At least I am more dangerous than Jill!
Notification of Baggage Inspection
Travelling to and in the United States is getting increasingly hazardous and inconvenient. When I went to the States I could go non-stop from Oslo to Newark. Back I did no longer have that option, as SAS has discontinued the non-stop flight. (Particularly annoying just as they are about to install broadband wireless access in all their long-haul airplanes.) Why? With the new security regulations, they can no longer afford to maintain this marginal flight. An American airline is supposed to take over from June. I have mixed feelings about that. There is something very reassuring about being surrounded by staff who understand what I say when I babble in my own language, like if I develop high fever or have a stroke or something similar.
Going back I went over Reykjavik with Icelandair. That's fine. No free booze or soft drinks though. Yes, I missed SAS on that account, but I liked to make the trip in two relatively short laps. The most annoying event of the trip was not discovered until I came home.
When I opened the suitcase, I noted it wasn't really properly closed. I thought I had closed it, but you know, nobody's perfect. Then I opened the suitcase, and it wasn't packed as I remembered it. I thought I had just forgotten what was where - until there was an item I could not find at all. For some reason a little plastic pump, the kind you would use to inflate a blow-up toy or a mattress, was missing. It was not really valuable, but it belonged with my new blue rubber ball, the one I bought in order to do my exercizes.

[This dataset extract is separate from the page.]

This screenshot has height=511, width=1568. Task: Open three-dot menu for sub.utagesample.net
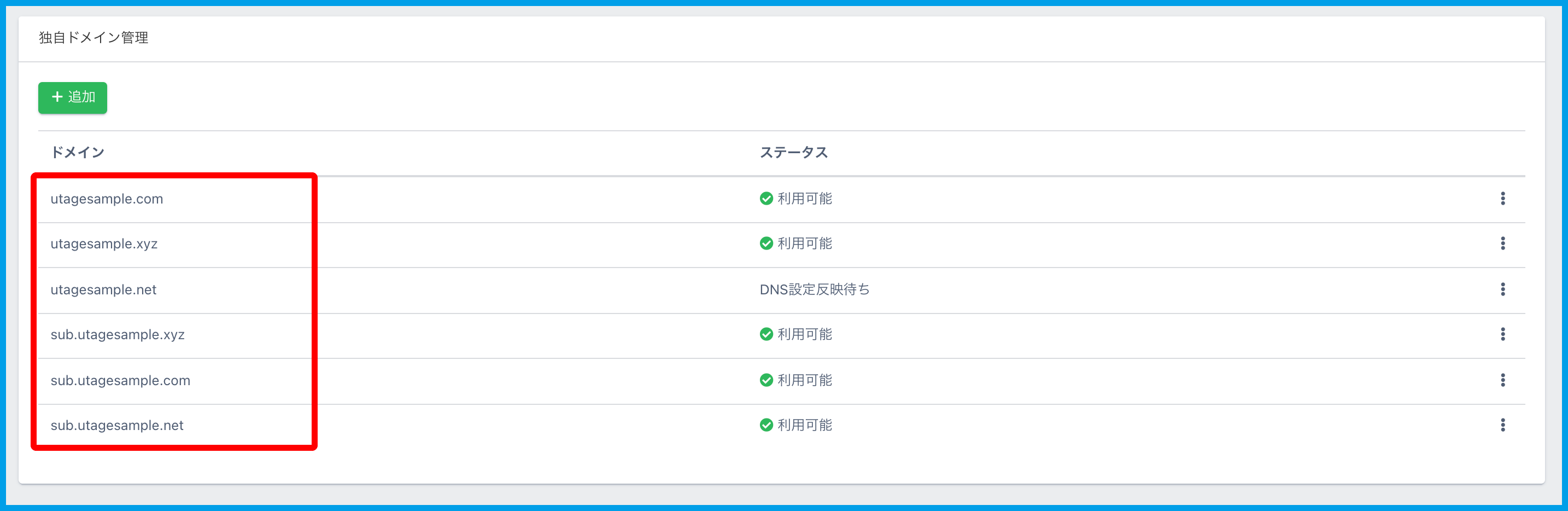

The mystery was solved when I dug further into the suitcase. The "Transport Security Administration" had left a "Notification of Baggage Inspection". Apparently Section 110(b) of the Aviation and Transportation Security Act of 2001, 49 U.S.C. ? 44901(c)-(e) permits the Transport Security Administration to open my luggage for inspection. Apparently it also permits them to break the locks, if I have locked the suitcase, and I can't complain if they do. According to the young lady on the phone, I should have been warned not to lock the suitcase before I checked it in.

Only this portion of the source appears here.